■ **SET EXERCISE 1**
In the rows, take everything from the line containing "Leave the call with red hang-up button" down to the last row and write it out again, with "Screen dimensions" replaced by "Display size" and nothing else changed.
--------------------------------
A CENTURY OF INDIFFERENCE AND IGNORANCE
Department of Dreams was inspired by a well-known novel, The Palace of Dreams, written by the Albanian author, Ismail Kadare, but it also has the feel of Nineteen Eighty-Four by George Orwell.
The works of Ismail Kadare have been a constant source of inspiration for me. A few years ago, I dramatized his novel, The General of the Dead Army, for the stage, and I’ve met him on a few occasions. He is just as impressive and inspiring in conversation as he is in writing.
His novel, The Palace of Dreams, was published in 1981 in Albania, which was communist at that time. It’s about a totalitarian state in which an official institution, called the Tabir Saraj (the Tabir Palace), collects citizens’ dreams in order to analyze and interpret them. Many scholars of Kadare’s book have suggested that the Tabir Saraj alluded to the Central Committee of the Communist Party of Albania during the dictatorship of Enver Hoxha.
I wrote Department of Dreams about two years ago – quite quickly and much faster than many of my other plays. A recently formed theater company (Intent New Theater) commissioned it as part of an effort to stimulate theatrical exchange and contact between Kosovar and British artists. They intended to host the premiere, but for various reasons, it never happened. Up to now, the play has had some stage readings (in full or as extracts) in Prishtina, London, and Athens, and it has also been published in Turkey. Skopje is going to mount the first full stage production this spring.
Although the play is a comedy, its “tone” is extremely pessimistic and “dark.” I wanted the structure, as well as the content, to feel dream-like – with fragments of images and content flowing in a “chaotic” rather than a “logical” manner. But there is a non-artistic element that I think influenced its pessimistic and dark nature. Before beginning it, I had a very difficult operation, which I was lucky enough to survive. But the post-operative period was a “battle with demons,” a struggle to return to normal life after the trauma. Its repercussions enveloped me in an endless variety of nightmares and dreams. So, as I was writing Department of Dreams, I was engaging in my own battle with an invisible enemy – almost like Dan, the main character of the play, who works hard and tries stubbornly to survive in that strange dream-world.
--------------------------------
■ **SET EXERCISE 2**
From the essay on Department of Dreams, copy everything from "I wrote Department" down to "production this spring." word for word.

[Stored records]
--------------------------------
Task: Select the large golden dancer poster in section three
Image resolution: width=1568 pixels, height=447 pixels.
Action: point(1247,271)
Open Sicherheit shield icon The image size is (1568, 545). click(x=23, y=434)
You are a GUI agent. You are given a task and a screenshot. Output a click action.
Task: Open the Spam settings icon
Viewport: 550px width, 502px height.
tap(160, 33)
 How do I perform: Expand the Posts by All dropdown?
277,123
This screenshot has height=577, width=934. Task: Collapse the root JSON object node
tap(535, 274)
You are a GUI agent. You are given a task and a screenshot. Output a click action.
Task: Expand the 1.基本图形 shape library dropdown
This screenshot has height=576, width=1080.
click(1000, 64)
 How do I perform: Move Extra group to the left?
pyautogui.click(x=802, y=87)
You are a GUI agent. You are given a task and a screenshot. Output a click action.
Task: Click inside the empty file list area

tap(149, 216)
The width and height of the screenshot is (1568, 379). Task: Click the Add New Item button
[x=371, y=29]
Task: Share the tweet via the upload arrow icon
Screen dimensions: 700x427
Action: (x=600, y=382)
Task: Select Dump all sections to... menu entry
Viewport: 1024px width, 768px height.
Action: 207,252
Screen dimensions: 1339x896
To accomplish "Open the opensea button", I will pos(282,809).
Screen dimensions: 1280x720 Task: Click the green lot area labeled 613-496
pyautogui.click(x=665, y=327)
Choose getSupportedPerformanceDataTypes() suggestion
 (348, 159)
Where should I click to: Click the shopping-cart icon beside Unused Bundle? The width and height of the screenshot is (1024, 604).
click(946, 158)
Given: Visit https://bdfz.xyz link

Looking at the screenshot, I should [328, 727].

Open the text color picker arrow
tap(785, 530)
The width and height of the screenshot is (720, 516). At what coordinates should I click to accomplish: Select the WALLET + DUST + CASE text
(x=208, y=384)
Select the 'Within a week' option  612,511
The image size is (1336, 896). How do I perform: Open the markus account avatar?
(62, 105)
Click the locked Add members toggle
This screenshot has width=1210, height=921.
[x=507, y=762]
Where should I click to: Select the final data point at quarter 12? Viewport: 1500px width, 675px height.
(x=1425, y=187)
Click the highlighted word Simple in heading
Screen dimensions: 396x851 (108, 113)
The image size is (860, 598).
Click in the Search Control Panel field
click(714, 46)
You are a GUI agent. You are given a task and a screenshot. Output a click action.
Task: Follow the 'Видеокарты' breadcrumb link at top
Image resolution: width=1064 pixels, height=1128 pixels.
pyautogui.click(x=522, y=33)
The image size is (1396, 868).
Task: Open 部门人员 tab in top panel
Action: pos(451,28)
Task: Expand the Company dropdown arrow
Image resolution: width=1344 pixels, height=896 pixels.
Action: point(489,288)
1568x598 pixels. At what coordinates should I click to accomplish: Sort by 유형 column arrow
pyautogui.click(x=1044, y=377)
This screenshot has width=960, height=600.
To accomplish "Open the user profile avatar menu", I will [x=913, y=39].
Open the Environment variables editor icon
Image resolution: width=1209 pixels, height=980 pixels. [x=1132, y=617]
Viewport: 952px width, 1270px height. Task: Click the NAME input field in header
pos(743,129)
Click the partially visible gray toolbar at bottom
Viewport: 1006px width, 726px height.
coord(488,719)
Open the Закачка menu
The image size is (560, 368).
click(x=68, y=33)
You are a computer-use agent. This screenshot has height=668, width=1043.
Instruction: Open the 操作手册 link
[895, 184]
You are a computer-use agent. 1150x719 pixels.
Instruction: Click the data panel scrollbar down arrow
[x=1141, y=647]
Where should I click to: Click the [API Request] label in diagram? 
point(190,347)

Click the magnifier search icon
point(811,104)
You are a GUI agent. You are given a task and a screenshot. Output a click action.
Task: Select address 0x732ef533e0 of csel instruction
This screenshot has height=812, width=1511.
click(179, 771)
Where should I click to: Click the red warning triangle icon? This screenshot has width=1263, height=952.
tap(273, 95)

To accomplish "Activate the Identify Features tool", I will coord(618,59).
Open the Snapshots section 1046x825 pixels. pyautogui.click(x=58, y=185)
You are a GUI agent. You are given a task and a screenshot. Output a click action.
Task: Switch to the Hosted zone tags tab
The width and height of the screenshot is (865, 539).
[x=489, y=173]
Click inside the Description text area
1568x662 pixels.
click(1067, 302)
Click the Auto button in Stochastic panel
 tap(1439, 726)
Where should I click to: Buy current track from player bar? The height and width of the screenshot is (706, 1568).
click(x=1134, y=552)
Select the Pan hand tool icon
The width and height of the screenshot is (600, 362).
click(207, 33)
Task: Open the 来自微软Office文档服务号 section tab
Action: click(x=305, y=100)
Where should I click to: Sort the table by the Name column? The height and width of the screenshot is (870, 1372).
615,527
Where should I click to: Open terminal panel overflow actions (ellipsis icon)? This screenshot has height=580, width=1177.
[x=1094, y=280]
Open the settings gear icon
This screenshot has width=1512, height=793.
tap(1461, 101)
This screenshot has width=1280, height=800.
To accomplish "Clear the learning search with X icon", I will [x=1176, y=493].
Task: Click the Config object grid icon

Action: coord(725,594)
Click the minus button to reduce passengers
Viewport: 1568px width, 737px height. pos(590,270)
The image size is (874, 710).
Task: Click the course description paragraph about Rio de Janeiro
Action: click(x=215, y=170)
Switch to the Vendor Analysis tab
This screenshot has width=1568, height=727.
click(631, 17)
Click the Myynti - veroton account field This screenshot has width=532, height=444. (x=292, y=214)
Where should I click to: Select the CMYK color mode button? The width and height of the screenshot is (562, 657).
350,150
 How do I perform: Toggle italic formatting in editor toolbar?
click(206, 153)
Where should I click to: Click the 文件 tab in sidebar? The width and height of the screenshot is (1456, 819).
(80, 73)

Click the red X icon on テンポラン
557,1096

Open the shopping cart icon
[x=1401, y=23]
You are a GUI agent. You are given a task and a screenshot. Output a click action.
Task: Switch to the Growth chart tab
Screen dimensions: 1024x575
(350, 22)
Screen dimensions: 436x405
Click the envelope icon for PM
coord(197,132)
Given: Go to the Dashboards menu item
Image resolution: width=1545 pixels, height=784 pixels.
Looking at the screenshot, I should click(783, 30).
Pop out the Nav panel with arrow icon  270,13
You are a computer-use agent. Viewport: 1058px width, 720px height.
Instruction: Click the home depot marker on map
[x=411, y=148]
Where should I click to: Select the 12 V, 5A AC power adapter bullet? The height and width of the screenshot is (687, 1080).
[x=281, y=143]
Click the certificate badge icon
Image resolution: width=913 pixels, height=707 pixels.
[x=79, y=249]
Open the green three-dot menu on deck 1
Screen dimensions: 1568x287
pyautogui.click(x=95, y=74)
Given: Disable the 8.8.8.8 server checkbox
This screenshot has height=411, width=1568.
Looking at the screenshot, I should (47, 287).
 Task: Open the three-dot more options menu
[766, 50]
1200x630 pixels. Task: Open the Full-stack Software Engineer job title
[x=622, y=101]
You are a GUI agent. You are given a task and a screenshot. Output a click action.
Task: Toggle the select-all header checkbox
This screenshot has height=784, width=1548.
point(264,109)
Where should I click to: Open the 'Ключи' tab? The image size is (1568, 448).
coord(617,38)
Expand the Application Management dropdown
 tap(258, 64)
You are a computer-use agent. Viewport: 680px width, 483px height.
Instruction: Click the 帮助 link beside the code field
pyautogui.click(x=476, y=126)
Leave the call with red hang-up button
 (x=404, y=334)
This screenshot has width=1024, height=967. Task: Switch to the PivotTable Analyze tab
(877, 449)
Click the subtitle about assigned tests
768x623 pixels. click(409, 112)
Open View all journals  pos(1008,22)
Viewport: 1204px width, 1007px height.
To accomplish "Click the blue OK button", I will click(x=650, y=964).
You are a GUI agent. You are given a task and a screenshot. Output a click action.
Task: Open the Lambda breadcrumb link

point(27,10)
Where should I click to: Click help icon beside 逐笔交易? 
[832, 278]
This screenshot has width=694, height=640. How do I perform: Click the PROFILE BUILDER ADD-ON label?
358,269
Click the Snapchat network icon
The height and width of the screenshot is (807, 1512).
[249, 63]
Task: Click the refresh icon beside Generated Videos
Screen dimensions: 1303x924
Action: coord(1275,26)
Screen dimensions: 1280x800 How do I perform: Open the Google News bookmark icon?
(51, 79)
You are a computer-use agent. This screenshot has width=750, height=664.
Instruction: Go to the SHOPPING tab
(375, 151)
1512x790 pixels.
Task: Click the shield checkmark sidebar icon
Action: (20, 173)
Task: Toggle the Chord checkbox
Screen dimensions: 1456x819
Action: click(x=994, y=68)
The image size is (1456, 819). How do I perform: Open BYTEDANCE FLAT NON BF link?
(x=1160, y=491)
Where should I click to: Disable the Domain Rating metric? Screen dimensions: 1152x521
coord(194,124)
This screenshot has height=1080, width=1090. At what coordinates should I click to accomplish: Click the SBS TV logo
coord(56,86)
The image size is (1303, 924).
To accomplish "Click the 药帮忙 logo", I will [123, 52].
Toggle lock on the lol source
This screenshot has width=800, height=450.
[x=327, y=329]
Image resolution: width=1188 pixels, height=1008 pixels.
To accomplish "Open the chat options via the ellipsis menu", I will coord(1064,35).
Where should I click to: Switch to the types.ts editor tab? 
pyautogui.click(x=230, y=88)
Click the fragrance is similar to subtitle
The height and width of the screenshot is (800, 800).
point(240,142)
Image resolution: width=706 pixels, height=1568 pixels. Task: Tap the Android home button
--------------------------------
■ **CORRECT OUTPUT 1**
Leave the call with red hang-up button
 (x=404, y=334)
This screenshot has width=1024, height=967. Task: Switch to the PivotTable Analyze tab
(877, 449)
Click the subtitle about assigned tests
768x623 pixels. click(409, 112)
Open View all journals  pos(1008,22)
Viewport: 1204px width, 1007px height.
To accomplish "Click the blue OK button", I will click(x=650, y=964).
You are a GUI agent. You are given a task and a screenshot. Output a click action.
Task: Open the Lambda breadcrumb link

point(27,10)
Where should I click to: Click help icon beside 逐笔交易? 
[832, 278]
This screenshot has width=694, height=640. How do I perform: Click the PROFILE BUILDER ADD-ON label?
358,269
Click the Snapchat network icon
The height and width of the screenshot is (807, 1512).
[249, 63]
Task: Click the refresh icon beside Generated Videos
Display size: 1303x924
Action: coord(1275,26)
Display size: 1280x800 How do I perform: Open the Google News bookmark icon?
(51, 79)
You are a computer-use agent. This screenshot has width=750, height=664.
Instruction: Go to the SHOPPING tab
(375, 151)
1512x790 pixels.
Task: Click the shield checkmark sidebar icon
Action: (20, 173)
Task: Toggle the Chord checkbox
Display size: 1456x819
Action: click(x=994, y=68)
The image size is (1456, 819). How do I perform: Open BYTEDANCE FLAT NON BF link?
(x=1160, y=491)
Where should I click to: Disable the Domain Rating metric? Display size: 1152x521
coord(194,124)
This screenshot has height=1080, width=1090. At what coordinates should I click to accomplish: Click the SBS TV logo
coord(56,86)
The image size is (1303, 924).
To accomplish "Click the 药帮忙 logo", I will [123, 52].
Toggle lock on the lol source
This screenshot has width=800, height=450.
[x=327, y=329]
Image resolution: width=1188 pixels, height=1008 pixels.
To accomplish "Open the chat options via the ellipsis menu", I will coord(1064,35).
Where should I click to: Switch to the types.ts editor tab? 
pyautogui.click(x=230, y=88)
Click the fragrance is similar to subtitle
The height and width of the screenshot is (800, 800).
point(240,142)
Image resolution: width=706 pixels, height=1568 pixels. Task: Tap the Android home button

■ **CORRECT OUTPUT 2**
I wrote Department of Dreams about two years ago – quite quickly and much faster than many of my other plays. A recently formed theater company (Intent New Theater) commissioned it as part of an effort to stimulate theatrical exchange and contact between Kosovar and British artists. They intended to host the premiere, but for various reasons, it never happened. Up to now, the play has had some stage readings (in full or as extracts) in Prishtina, London, and Athens, and it has also been published in Turkey. Skopje is going to mount the first full stage production this spring.